In contemporanea, più di 4 migliaia di lavoratori si sono mossi in corteo per le principali vie della città. Le principali rivendicazioni erano l’aumento del 10% degli stipendi dei lavoratori pubblici, delle riforme per combattere la sempre più crescente disoccupazione, delle misure anti-corruzione e una dignitosa sanità pubblica. I lavoratori hanno avanzato un ultimatum al governo: o Oresharski si fa carico delle richieste avanzate oppure i lavoratori avvieranno uno sciopero generale. In piazza c’era anche la categoria dei tassisti, la quale chiedeva delle condizioni lavorative più sicure.
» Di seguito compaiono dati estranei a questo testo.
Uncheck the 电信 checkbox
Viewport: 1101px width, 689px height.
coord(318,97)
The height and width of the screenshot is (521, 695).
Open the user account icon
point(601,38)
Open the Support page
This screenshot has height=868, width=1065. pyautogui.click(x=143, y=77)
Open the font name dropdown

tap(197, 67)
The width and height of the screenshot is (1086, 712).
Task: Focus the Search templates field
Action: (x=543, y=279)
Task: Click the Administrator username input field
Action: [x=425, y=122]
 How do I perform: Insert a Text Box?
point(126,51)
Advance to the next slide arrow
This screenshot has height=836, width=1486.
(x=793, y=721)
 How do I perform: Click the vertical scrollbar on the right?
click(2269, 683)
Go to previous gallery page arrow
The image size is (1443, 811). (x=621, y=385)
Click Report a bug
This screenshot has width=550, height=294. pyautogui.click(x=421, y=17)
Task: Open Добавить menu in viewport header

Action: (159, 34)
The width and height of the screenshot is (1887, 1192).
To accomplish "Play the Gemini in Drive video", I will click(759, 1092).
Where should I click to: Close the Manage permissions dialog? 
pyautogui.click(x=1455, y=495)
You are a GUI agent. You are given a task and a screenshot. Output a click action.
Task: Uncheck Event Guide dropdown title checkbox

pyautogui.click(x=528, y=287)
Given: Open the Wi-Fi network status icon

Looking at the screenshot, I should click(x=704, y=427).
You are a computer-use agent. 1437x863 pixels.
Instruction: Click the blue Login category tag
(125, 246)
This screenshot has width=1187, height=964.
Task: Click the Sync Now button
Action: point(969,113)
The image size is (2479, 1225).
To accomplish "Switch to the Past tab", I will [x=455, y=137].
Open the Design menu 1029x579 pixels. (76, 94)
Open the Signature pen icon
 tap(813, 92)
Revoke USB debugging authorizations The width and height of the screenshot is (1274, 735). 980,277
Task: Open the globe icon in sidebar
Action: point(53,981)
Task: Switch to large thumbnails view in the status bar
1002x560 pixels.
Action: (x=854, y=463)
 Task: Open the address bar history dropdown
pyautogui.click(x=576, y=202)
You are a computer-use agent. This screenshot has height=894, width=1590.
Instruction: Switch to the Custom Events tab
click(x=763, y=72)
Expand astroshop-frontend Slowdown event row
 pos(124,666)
Secondo un recente sondaggio, la maggioranza della popolazione bulgara vuole le dimissioni di questo governo, dunque al premier non è bastato aumentare il salario minimo e stanziare dei fondi per le persone meno abbienti. In questo momento il salario minimo è di 800 levs (meno di 500 euro) e l’occupazione ha raggiunto il 12%, si aggiungano a queste misere condizioni di vita i legami dell’esecutivo con gli oligarchi e la corruzione che dilaga ai piani alti. Ieri era la 160° giornata di manifestazioni dall’inizio di questa primavera e i manifestanti hanno assicurato che di certo non sarà l’ultima volta che si scende in piazza per chiedere le dimissioni a Oresharski.